Anthropic tests Claude Code upgrade to rival Codex Superapp

Anthropic is overhauling Claude Code’s desktop app with project Epitaxy, introducing new panels, multi-repo support, and Coordinator Mode.

· 2 min read
Claude

Anthropic is preparing a major overhaul of its Claude Code desktop experience under the internal codename “Epitaxy,” which first surfaced in late March alongside the broader Claude Code source code leak. While early signs pointed to something experimental, complete with playful animations and an unclear product direction, new findings suggest Epitaxy is evolving into a fully-fledged power-user interface.

The updated layout borrows design cues from Cowork, Anthropic’s desktop automation environment, and introduces dedicated panels for viewing a Plan, tracking Tasks executed by sub-agents, and reviewing Diffs, all within a single window. Users will also be able to preview running code directly in the app and work across multiple repositories simultaneously, addressing a longstanding limitation of the current single-session workflow.
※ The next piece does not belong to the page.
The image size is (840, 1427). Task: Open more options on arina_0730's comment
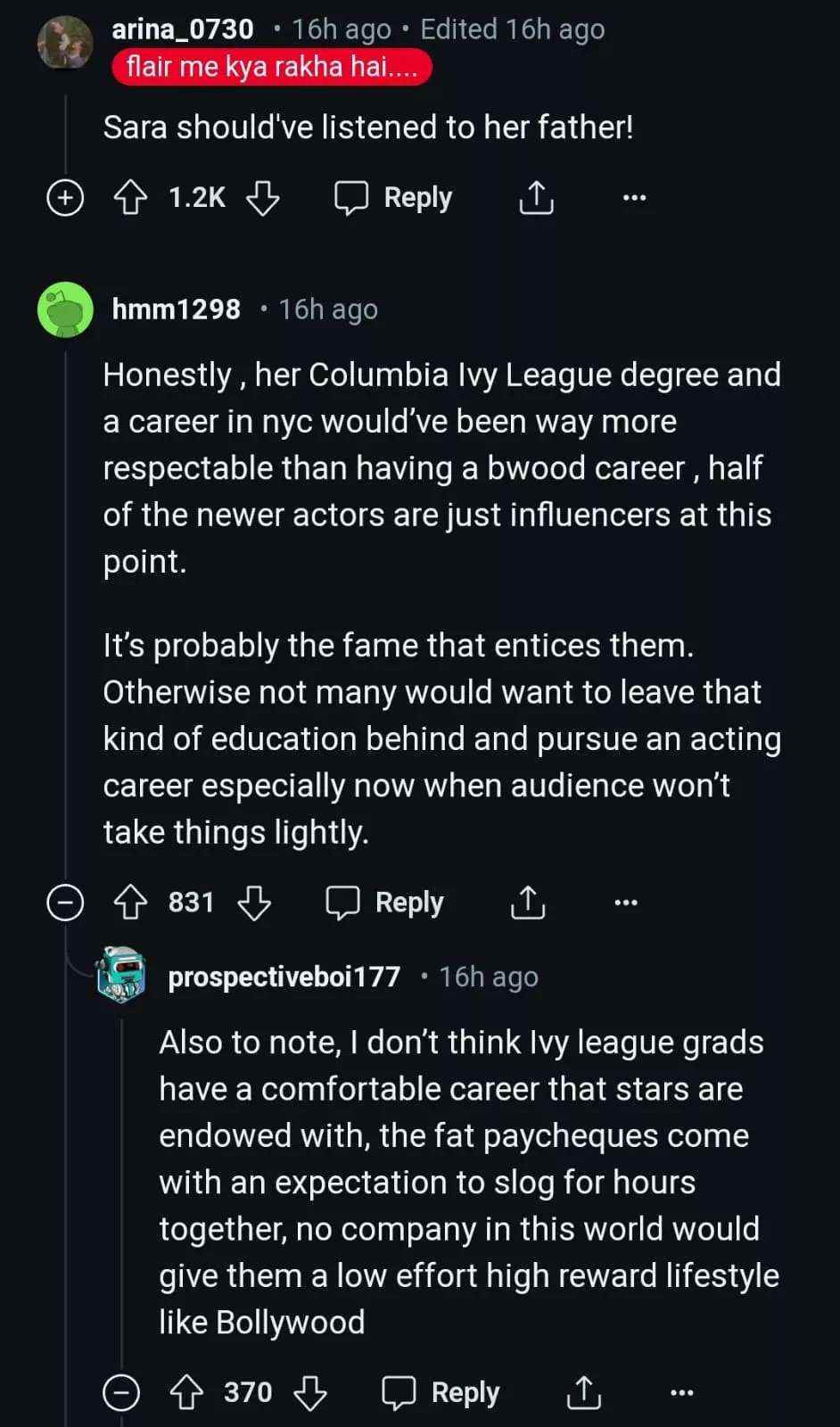click(x=634, y=197)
Alongside the UI refresh, Anthropic is developing a Coordinator Mode that would let Claude act as an orchestrator, delegating implementation work across parallel sub-agents while focusing on planning and synthesis. Claude Code already supports sub-agents and experimental agent teams in the CLI, but Coordinator Mode appears designed to bring that capability into the desktop app with a more structured, visual interface.

Claude
Claude

The ability to create custom agents directly from within the app adds another layer, potentially lowering the barrier for non-CLI users who want to define specialized workflows. The framing, “delegate work across parallel agents,” draws a natural comparison to OpenAI’s Codex, which prepares a "Magic TODO" task system where agents work through items in parallel chats. Coordinator Mode may represent Anthropic’s answer to this pattern, but implemented locally rather than in the cloud, fitting the company’s desktop-first approach to agentic coding.